Start of Block
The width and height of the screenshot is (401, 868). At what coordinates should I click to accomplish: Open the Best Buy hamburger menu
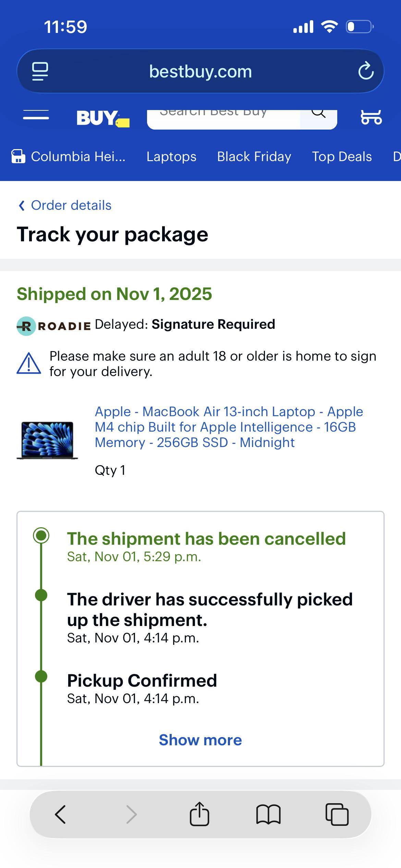pyautogui.click(x=36, y=116)
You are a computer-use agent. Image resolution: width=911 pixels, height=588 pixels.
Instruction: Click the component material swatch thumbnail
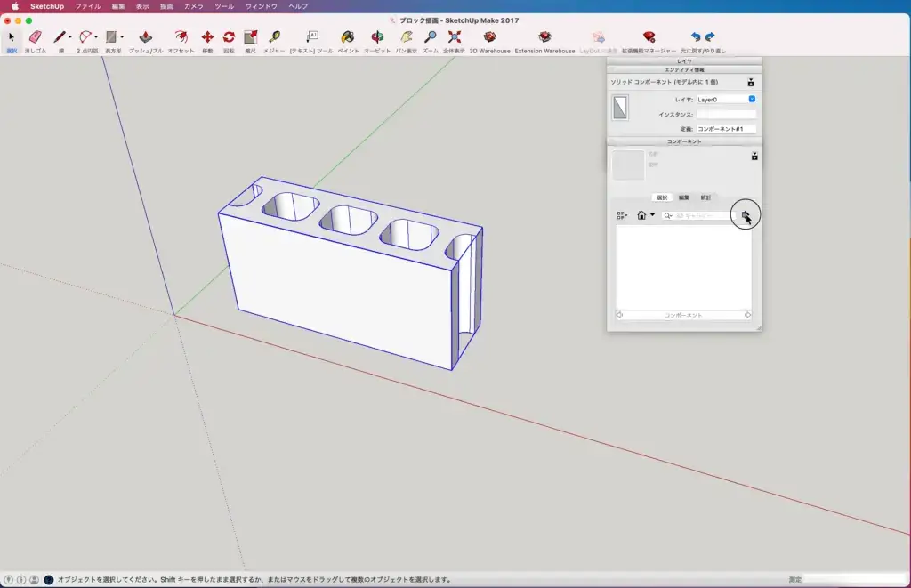pyautogui.click(x=620, y=108)
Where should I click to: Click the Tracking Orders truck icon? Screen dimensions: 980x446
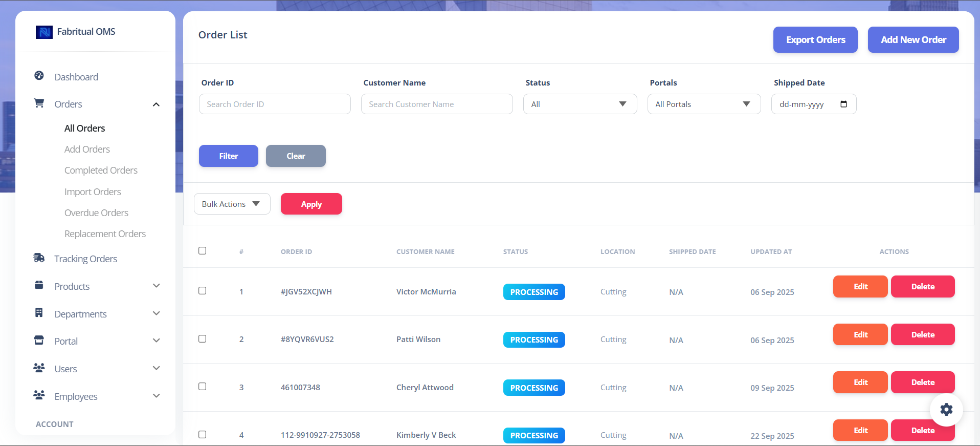(x=39, y=258)
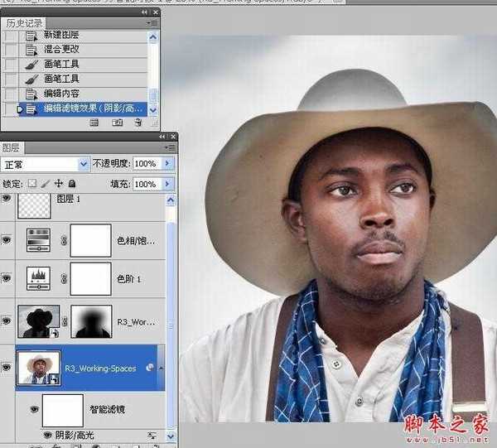
Task: Select the 图层 panel tab
Action: tap(11, 147)
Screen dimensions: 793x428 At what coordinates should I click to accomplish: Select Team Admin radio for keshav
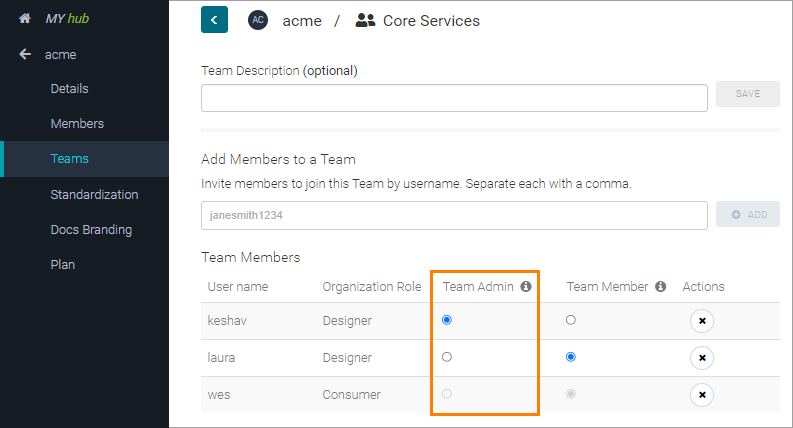[447, 320]
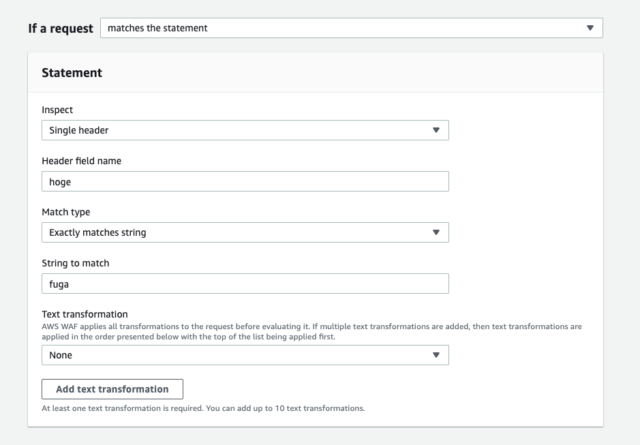This screenshot has height=445, width=640.
Task: Click the arrow icon of If a request selector
Action: (590, 28)
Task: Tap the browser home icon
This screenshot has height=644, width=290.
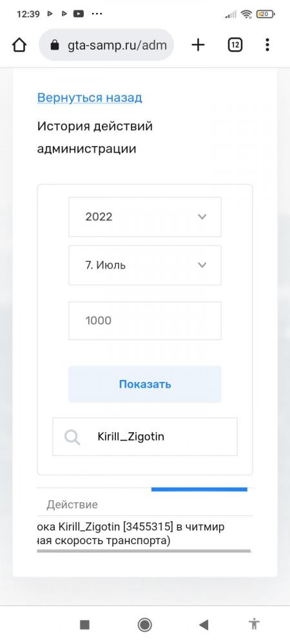Action: (x=19, y=45)
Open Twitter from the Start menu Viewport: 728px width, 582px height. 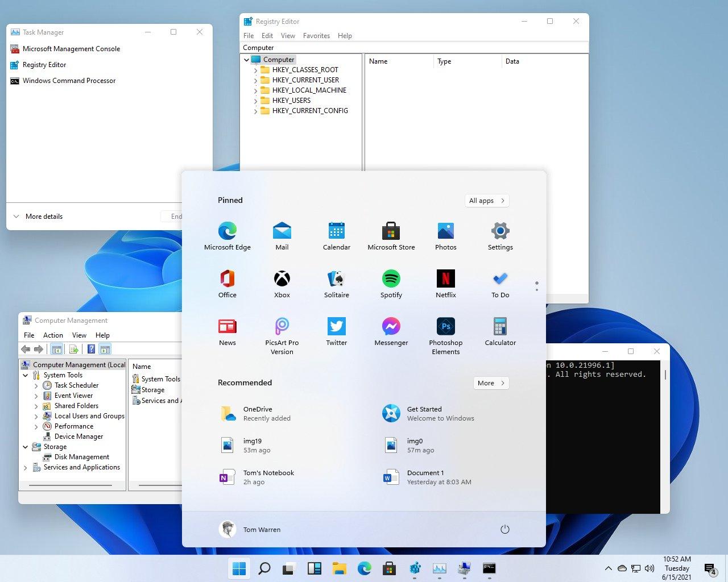point(336,331)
End of Block
In the records above, find the line containing "You are a computer-use" and output every line from the first through that one, exactly, omitting pictures.

The width and height of the screenshot is (401, 868). At what coordinates should I click to accomplish: Open the Best Buy hamburger menu
pyautogui.click(x=36, y=116)
You are a computer-use agent. Image resolution: width=911 pixels, height=588 pixels.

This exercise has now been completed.